In [24]:
import pandas as pd
import numpy as np

import plotly.express as px
import plotly.graph_objs as go
from plotly.offline import iplot
from keys import mapbox_key

import json


# Invetigating the rollout strategy
We look at how citibike expanded their stations , year by year

In [36]:
rollout_data = pd.read_csv('./../queries/get_rollout_cluster/rollout_clusters.csv')
px.scatter_mapbox(  rollout_data,
                    lat = 'latitude',
                    lon = 'longitude',
                    color = 'rollout_cluster',
                    mapbox_style = 'carto-positron',
                    color_continuous_scale=['pink','red','orange', 'yellow' 'green', 'blue','purple' ,'grey','black'],
                    zoom = 10,
                    center = dict(lat = 40.76421, lon = -73.95623)
                 )

## Rollout 1
CitiBike started with stations in downtow/midtown Manhattan, and Brooklyn Business District. 
We suspect this was because these areas have very high business density, very high population density, and/or were close to many public transit points.

From the Legally_operating_Businesses dataset ,from NYC OpenData, we will look at how many businesses there are per zipcode

In [4]:
business_location_data = pd.read_csv('./../data/nyc_data_misc/Legally_Operating_Businesses.csv')
zips = business_location_data['Address ZIP']

with open('./../data/nyc_data_misc/zip_codes.geojson', 'r') as j:
     zip_code_boundaries = json.loads(j.read())
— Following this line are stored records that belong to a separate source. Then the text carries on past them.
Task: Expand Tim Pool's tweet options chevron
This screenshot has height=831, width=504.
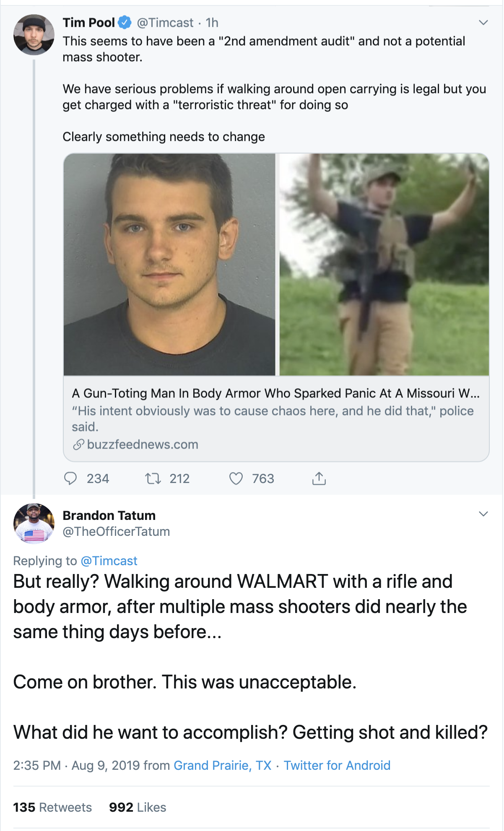Action: (x=483, y=23)
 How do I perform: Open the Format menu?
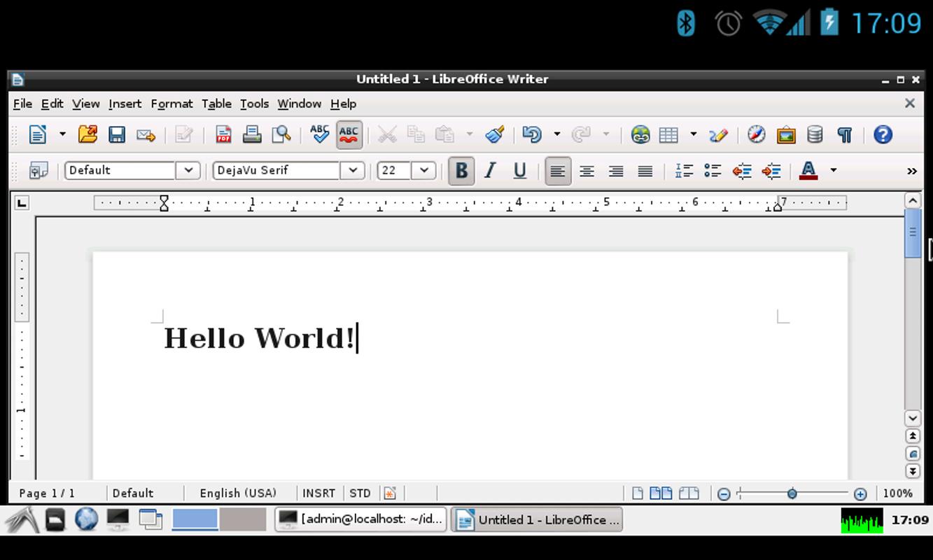point(171,104)
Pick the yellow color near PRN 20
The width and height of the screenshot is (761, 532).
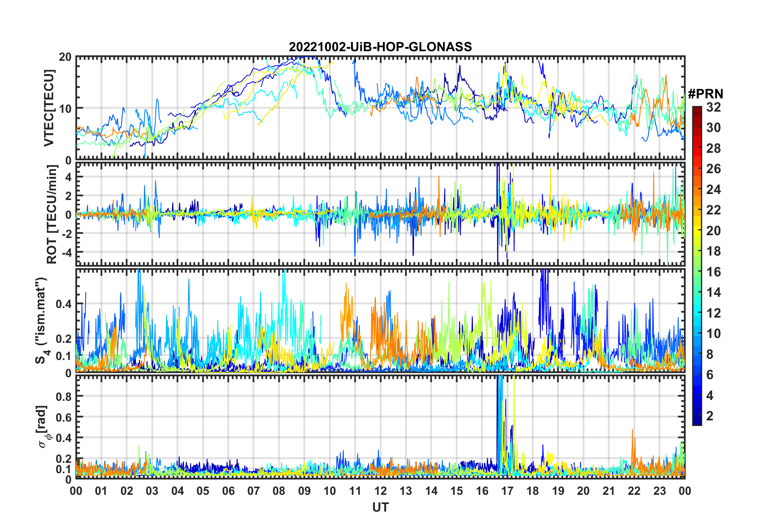click(697, 230)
Columns (13,19,20) have mixed types.Specify dtype option on import or set low_memory=False.



In [5]:
business_per_zip = zips.value_counts()
business_per_zip = business_per_zip.reset_index().rename(columns = {'index':'Address ZIP', 'Address ZIP' : 'count'})
str_int = [str(x) for x in range(10001,11698)]
business_per_zip = business_per_zip[business_per_zip['Address ZIP'].isin(str_int)]

In [28]:
fig = px.choropleth_mapbox( business_per_zip,
                            geojson=zip_code_boundaries,
                            locations = 'Address ZIP',
                            featureidkey="properties.postalCode",
                            color = 'count',
                            mapbox_style="carto-positron"
                          )
fig.show()

Hmm, this does not seem to be what we were looking for. It looks like most businesses are located on Staten Island.
Wht is probably the case is many faily owned busnesses with very few employees are probably registered on Staten Island. So going by pure company count does not show insightinto where to start citi-bike.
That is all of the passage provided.